Volume did the heavy lifting. Average loans climbed 12% year over year to $1,026.5 billion, the fastest pace in the panel, with the Corporate & Investment Bank (CIB) up 26% to $359.4 billion and Commercial Banking up 5% to $237.1 billion. Deposits kept pace, rising 10% year over year and 4% quarter over quarter to $1,465.6 billion, led by a 16% jump in CIB deposits that also grew 10% sequentially. That combination of expanding balance sheet and shrinking margin is now the bank's central tension: growth is outrunning spread economics.

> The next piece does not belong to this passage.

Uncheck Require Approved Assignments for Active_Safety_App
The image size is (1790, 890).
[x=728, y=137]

CIB carried the quarter on both sides of the income statement. Segment net income rose 34% year over year to $2,329 million, aided by a $181 million provision benefit and broad Banking and Markets revenue gains, well ahead of the 8% and 19% net-income growth posted by Commercial Banking and Consumer Banking, respectively. Investment banking fees within CIB rose 36% year over year to $628 million, the strongest quarter in a recovery that has now run three consecutive periods (Q3'25 +32%, Q1'26 +13%, Q2'26 +36%), while CIB Markets revenue gained 24% to $2,206 million on a 64% surge in Equities. Wealth and Investment Management contributed too, with client assets up 15% year over year past $2.4 trillion and segment net interest income up 17% to $919 million, an acceleration from the 24% and 16% gains posted in the prior two quarters.

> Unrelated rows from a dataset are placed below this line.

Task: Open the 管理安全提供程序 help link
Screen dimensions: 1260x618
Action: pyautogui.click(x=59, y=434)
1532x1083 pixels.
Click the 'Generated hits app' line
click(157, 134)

That capital-markets strength pushed noninterest income up 13% year over year and 10% quarter over quarter to $10,305 million, powered by venture capital gains, investment advisory fees and the investment banking rebound. Expense discipline reinforced the operating leverage: the efficiency ratio improved to 60% from 64% a year ago, the best mark in the five-quarter panel, as a 7% headcount reduction kept noninterest expense growth to just 2% despite higher revenue-linked compensation.
Capital returns moved in different directions. The board approved an 11% dividend increase to $0.50 a share for the third quarter, from $0.45, building on a 12.5% hike a year earlier. Buybacks, however, slowed to $3.0 billion from $4.0 billion in the first quarter and $6.1 billion in the third quarter of 2025, and the CET1 ratio fell to 10.3% from 11.1% a year ago as the bank funneled more capital into loan and deposit growth rather than repurchases.

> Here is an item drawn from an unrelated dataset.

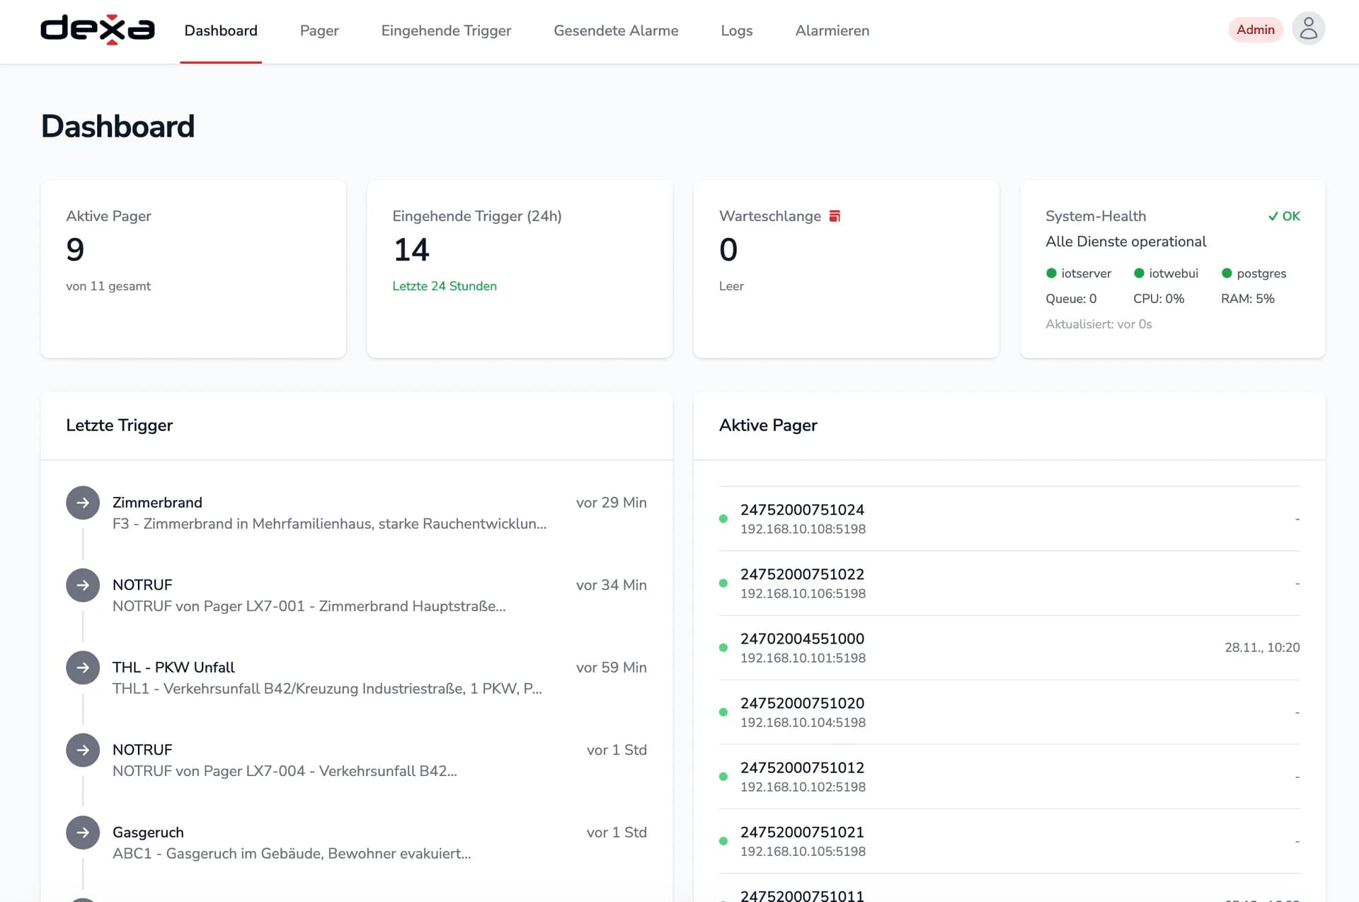Image resolution: width=1359 pixels, height=902 pixels.
Task: Go to the Gesendete Alarme tab
Action: (616, 30)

Credit quality improved on every measure. Net charge-offs fell to 0.34% annualized from 0.44% a year earlier and 0.45% in the prior quarter, the lowest rate in the panel, with both commercial (0.10%) and consumer (0.74%) charge-off rates declining sequentially. Nonperforming assets dropped $824 million quarter over quarter to $7,944 million, or 0.77% of loans, reversing three straight quarters of increases as commercial and industrial and commercial real estate nonaccruals eased. The allowance for credit losses build was modest at $31 million, reflecting higher card and auto reserves offset by lower commercial real estate reserves, a selective shift rather than a broad build or release consistent with the prior quarter's $29 million move.
Taken together, the quarter showed a bank leaning into loan and deposit growth and a capital-markets rebound to offset a still-compressing margin, funding that expansion partly by dialing back buybacks while credit costs moved firmly in its favor.